> Directions: Counting every line in the entries below where the word "title" occurs, report how many there are. Give only that number.

> Supplied data:
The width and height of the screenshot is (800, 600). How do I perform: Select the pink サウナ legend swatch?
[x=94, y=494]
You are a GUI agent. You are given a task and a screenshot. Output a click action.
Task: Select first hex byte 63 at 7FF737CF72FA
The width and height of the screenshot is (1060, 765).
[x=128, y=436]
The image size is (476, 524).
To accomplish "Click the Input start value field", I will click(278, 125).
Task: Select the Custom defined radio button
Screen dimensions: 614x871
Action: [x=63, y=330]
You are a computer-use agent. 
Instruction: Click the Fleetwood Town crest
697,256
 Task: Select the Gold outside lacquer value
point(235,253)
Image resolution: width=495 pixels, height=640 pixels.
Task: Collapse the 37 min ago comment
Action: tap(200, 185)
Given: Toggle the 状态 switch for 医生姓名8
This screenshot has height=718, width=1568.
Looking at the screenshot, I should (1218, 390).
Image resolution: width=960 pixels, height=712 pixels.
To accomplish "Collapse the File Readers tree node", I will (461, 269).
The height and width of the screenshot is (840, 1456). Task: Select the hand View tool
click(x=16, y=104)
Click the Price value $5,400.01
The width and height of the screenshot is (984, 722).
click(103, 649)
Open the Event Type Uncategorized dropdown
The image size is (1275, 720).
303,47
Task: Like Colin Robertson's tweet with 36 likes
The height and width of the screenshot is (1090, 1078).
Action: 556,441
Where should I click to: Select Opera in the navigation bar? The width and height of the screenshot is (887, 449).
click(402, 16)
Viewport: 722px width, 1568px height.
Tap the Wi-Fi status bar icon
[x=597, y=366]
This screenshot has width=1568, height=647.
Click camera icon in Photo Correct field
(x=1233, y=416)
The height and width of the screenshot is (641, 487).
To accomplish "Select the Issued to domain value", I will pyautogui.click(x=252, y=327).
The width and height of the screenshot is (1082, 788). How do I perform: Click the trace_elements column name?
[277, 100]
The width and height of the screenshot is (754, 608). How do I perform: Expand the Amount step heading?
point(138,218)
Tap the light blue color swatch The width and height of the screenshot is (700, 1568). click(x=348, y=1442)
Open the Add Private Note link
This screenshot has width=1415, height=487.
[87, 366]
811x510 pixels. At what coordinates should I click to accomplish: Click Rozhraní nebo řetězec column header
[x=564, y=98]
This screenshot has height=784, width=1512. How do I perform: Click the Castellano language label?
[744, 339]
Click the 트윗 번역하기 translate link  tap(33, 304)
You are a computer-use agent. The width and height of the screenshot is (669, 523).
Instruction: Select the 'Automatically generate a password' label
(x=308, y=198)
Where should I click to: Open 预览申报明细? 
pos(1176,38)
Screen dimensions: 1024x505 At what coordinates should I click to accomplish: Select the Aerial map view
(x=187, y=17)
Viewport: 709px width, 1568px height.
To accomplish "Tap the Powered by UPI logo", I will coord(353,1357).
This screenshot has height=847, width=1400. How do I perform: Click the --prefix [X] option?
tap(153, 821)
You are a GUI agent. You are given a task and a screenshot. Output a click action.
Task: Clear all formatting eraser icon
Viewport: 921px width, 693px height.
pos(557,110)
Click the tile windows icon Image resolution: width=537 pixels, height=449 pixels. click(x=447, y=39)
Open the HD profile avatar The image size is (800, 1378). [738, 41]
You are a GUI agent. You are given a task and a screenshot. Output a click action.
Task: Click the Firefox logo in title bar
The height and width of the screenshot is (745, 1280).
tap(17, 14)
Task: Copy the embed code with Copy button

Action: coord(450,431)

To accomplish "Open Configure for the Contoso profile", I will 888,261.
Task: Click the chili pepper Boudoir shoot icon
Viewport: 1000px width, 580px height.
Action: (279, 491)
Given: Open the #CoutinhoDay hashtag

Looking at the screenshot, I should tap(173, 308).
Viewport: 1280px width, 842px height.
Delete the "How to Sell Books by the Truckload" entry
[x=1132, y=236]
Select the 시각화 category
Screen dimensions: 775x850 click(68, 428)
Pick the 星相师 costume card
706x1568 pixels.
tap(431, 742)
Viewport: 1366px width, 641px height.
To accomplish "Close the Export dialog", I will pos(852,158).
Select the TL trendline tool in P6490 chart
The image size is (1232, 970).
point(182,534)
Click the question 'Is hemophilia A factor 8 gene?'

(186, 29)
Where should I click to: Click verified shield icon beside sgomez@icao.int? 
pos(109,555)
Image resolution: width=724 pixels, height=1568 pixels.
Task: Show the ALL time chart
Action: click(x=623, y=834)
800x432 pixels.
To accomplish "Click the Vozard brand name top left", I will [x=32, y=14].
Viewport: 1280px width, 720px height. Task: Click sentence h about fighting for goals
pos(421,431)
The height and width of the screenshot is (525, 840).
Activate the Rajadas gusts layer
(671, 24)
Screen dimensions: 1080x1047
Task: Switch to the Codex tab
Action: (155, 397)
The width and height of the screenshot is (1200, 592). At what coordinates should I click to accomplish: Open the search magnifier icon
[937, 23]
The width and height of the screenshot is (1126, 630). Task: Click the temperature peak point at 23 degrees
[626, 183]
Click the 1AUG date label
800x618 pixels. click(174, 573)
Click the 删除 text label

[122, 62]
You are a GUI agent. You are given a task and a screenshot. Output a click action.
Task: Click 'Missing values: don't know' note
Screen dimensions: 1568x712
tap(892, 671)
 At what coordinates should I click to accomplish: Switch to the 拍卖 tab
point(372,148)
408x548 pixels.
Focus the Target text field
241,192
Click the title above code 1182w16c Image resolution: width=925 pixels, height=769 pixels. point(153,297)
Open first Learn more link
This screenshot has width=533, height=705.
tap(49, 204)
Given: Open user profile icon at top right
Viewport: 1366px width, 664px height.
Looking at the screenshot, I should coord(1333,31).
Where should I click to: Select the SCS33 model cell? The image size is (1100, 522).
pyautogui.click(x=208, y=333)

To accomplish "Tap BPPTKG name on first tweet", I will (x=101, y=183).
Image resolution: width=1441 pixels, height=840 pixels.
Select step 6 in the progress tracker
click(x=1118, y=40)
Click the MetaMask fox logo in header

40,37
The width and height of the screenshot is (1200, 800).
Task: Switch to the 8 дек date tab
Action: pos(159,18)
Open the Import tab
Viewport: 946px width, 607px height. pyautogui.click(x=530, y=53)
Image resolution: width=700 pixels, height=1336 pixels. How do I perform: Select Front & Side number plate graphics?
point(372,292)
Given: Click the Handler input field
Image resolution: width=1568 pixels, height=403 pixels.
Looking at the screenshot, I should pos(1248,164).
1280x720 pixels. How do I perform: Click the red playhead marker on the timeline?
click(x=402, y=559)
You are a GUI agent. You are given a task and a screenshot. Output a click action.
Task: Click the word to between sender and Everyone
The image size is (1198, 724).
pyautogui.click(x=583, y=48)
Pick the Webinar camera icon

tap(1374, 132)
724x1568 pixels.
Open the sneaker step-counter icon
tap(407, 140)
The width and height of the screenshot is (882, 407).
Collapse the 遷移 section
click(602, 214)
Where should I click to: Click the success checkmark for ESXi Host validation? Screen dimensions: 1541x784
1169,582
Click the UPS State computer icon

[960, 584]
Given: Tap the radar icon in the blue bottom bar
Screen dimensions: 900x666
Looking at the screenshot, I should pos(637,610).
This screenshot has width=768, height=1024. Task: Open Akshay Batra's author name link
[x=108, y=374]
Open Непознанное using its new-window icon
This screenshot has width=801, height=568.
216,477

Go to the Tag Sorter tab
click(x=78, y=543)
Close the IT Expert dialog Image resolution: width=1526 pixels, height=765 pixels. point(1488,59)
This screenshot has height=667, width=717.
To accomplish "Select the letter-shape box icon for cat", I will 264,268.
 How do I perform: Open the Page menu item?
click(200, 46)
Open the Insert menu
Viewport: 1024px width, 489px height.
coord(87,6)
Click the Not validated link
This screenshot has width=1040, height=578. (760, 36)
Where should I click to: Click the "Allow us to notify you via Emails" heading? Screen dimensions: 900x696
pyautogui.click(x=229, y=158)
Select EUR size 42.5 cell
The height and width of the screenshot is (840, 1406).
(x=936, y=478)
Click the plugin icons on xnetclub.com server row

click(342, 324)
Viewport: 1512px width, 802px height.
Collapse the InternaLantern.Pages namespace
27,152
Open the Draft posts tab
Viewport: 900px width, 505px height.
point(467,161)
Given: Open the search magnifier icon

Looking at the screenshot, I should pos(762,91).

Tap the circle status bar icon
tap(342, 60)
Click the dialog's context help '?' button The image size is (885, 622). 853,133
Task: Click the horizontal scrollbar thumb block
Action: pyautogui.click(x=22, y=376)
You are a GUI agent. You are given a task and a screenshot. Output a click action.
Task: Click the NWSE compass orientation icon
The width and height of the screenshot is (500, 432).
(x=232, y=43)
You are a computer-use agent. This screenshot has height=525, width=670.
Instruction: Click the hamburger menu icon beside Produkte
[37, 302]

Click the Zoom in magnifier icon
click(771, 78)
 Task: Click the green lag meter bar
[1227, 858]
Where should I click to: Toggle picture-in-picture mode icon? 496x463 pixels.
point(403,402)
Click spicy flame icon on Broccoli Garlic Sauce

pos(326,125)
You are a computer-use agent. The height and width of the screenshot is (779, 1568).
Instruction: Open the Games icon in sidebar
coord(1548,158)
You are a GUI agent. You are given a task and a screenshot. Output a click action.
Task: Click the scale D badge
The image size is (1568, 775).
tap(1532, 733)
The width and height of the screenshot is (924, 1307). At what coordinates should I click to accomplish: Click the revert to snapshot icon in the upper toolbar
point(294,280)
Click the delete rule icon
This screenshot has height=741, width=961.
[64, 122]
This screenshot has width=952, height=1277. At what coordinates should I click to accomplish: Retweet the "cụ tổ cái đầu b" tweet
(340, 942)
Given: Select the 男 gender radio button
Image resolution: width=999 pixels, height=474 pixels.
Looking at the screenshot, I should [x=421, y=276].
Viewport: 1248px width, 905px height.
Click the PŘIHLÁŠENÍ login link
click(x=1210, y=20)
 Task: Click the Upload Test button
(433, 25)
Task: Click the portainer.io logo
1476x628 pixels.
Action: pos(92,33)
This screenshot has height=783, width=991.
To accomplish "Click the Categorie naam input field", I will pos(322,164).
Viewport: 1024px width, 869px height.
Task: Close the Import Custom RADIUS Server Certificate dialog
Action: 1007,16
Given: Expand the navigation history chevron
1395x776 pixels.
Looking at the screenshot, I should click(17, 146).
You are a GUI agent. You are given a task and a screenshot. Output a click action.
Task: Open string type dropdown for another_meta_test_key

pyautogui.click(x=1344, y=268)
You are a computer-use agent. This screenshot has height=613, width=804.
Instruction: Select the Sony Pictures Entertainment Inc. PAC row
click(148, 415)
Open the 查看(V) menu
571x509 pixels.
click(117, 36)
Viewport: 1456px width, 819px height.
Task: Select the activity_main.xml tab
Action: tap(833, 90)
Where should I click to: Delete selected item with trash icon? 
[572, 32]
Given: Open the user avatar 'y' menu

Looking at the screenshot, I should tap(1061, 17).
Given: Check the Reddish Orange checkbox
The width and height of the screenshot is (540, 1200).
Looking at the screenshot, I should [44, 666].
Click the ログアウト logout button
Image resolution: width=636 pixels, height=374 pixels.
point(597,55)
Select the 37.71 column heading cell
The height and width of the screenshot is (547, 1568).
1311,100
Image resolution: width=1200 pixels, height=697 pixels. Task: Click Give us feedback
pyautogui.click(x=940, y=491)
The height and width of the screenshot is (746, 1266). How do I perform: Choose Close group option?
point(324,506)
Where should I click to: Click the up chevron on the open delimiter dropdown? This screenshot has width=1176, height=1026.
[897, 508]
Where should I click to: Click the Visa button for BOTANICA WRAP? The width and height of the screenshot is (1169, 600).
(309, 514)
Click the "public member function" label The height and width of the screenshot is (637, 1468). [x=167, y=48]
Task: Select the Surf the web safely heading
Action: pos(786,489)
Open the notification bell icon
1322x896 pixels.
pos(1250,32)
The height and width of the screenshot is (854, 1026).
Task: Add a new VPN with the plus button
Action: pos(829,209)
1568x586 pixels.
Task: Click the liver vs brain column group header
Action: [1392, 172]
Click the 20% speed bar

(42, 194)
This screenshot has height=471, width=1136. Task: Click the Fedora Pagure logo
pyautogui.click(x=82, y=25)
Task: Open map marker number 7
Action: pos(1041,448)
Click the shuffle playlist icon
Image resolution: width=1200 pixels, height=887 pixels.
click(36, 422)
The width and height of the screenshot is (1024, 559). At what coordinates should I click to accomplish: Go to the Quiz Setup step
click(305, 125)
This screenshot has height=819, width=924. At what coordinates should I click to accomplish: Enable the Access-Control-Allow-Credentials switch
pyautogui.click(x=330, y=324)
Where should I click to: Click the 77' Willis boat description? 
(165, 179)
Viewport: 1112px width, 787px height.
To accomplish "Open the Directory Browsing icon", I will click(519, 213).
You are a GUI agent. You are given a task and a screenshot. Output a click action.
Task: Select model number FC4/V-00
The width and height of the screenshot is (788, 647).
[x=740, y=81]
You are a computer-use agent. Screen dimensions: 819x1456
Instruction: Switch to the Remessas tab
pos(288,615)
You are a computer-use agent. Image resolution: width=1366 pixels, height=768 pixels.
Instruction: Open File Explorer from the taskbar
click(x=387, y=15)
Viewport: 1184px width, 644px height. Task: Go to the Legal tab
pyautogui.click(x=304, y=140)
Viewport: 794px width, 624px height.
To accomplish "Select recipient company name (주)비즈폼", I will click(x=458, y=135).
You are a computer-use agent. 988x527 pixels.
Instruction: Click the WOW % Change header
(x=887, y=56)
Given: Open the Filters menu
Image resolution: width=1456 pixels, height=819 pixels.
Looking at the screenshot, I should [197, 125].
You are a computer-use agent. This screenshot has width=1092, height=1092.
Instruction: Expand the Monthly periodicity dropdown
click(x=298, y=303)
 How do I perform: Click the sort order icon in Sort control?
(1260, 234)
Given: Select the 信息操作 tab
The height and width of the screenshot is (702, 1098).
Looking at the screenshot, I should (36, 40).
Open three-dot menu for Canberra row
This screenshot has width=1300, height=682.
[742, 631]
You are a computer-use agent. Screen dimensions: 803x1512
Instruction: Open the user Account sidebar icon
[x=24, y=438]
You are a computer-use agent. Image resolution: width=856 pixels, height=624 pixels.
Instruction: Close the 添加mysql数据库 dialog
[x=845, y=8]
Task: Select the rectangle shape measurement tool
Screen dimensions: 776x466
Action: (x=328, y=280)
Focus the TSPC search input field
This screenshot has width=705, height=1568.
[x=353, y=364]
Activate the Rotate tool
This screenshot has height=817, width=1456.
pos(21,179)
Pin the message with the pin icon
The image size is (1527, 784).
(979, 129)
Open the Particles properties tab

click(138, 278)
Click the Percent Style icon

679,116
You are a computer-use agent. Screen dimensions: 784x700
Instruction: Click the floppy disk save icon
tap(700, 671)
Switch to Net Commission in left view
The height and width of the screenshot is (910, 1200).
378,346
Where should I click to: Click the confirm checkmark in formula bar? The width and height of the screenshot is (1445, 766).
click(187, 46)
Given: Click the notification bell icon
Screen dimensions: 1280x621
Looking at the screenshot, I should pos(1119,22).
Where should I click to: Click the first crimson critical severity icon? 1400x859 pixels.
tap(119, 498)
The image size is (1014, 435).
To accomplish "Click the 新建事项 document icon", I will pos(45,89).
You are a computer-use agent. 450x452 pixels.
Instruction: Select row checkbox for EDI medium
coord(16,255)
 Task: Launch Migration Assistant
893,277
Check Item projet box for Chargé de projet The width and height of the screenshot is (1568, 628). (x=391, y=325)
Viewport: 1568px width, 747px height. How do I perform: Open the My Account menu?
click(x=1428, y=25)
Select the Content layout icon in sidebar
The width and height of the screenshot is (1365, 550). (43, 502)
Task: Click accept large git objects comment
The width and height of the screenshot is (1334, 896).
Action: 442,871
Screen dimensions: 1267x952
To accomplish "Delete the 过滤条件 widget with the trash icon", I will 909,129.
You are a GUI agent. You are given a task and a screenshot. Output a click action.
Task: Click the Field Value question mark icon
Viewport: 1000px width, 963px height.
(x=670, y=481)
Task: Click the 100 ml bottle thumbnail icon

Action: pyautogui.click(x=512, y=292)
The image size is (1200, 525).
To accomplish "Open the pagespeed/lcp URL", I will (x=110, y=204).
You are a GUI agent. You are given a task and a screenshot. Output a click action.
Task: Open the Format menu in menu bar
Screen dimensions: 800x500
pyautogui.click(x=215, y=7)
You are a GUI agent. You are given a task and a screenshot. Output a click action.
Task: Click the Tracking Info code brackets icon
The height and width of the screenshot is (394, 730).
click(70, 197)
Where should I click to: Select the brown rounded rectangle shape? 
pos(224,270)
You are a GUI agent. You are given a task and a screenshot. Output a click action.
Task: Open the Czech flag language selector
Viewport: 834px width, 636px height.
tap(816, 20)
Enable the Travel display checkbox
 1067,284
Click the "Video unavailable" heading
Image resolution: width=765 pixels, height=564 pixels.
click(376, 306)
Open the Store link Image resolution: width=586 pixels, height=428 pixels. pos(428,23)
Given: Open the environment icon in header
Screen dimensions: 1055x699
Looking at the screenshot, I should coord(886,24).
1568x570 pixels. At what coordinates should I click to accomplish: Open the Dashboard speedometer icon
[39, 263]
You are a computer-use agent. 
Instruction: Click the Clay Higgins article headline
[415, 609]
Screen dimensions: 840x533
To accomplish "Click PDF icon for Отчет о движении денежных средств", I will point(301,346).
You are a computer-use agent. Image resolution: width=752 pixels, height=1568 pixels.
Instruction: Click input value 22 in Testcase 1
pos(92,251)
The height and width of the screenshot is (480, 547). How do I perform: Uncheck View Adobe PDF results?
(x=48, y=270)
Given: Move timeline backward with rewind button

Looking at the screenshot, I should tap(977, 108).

> Answer: 2